Between Hallmark and various national disease-based organizations it’s hard to think of a group or condition that doesn’t already have an official (or unofficial) Day, Week or Month. One of the newest such celebrations is National Drag History Month; January 2010 is the second celebration.
First declared last year by Logo (a ‘gay cable channel’); this year they have prepared a PSA (‘Public Service Announcement’) featuring Bebe Zahara Benet. She is the winner of last year’s “RuPaul’s Drag Race” – also on Logo. The second season of the show will start playing next month.

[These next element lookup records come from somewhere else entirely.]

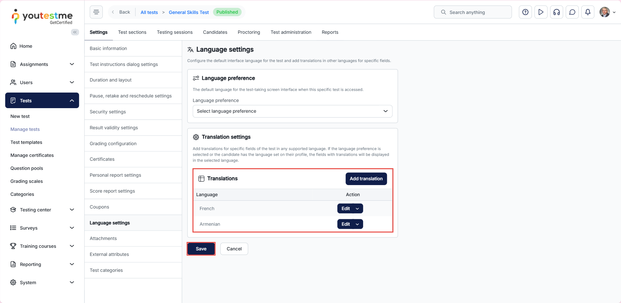Click the user profile avatar
This screenshot has width=621, height=303.
(604, 12)
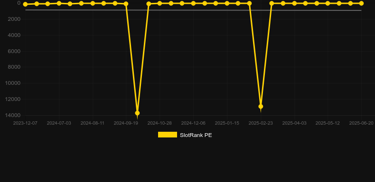
Task: Click the data point above 2025-04-03
Action: pos(294,3)
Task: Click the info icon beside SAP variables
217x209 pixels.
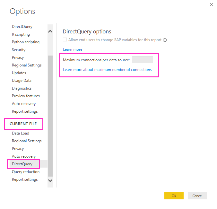Action: (x=165, y=40)
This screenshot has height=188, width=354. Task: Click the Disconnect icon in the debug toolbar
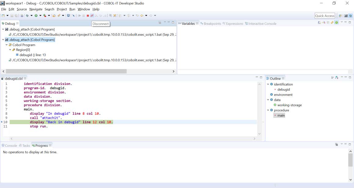coord(91,15)
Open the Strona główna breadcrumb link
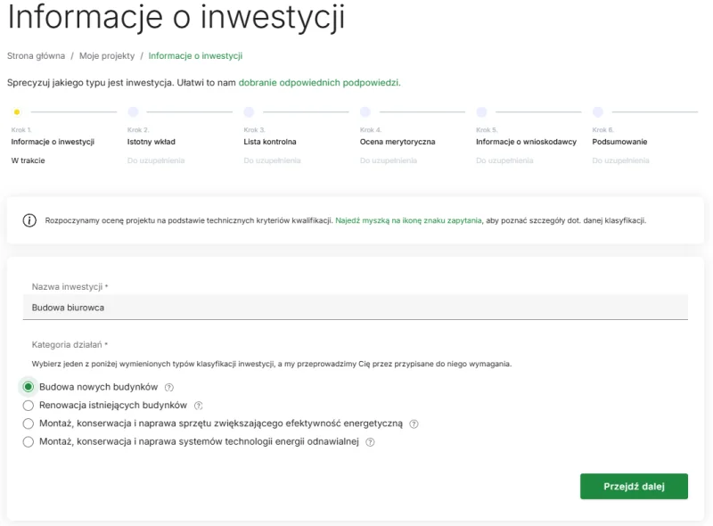This screenshot has height=526, width=713. coord(36,55)
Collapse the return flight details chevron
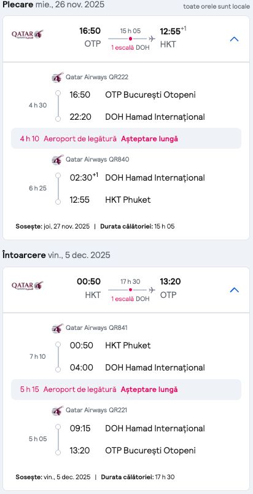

Although I’ve never felt a desire put on heels or make-up, I appreciate the skill, fortitude and dedication it takes to do that on a regular basis. One of my former partners had done drag before we met and each Hallowe’en (and many a GCDC* dance) he would use that experience and his artistic talent to ‘dress up’. More and more over the past decade the fights by Gay communities for recognition of our basic human rights has contributed to a lessening of our diversity. I am tired of hearing how Drag Queens and Leatherfolk should be hidden or shunned as “they set back the fight“.
The fact remains that as long as we are prepared to ‘throw under the bus’ Drag artists, leatherfolk, trans people or anyone else that merely ‘hurts our image’ we are as guilty of oppression and discrimination as those we are supposedly fighting against. Growing up as an openly-gay man in Toronto last century it was considered ‘common knowledge’ that the two main groups of people who resisted, indeed fought back, that weekend in June of 1969 when NYPD raided the Stonewall Inn were the Drag artists and leatherfolk. I was not yet a teenager when it happened, so I don’t know the accuracy of the statement, but I wouldn’t be the least bit surprised.
* GCDC is the former Gay Community Dance Committee which acted as an umbrella organization to help a growing collection of Toronto- area gay community groups raise funds by holding larger dances than each group could successfully do themselves.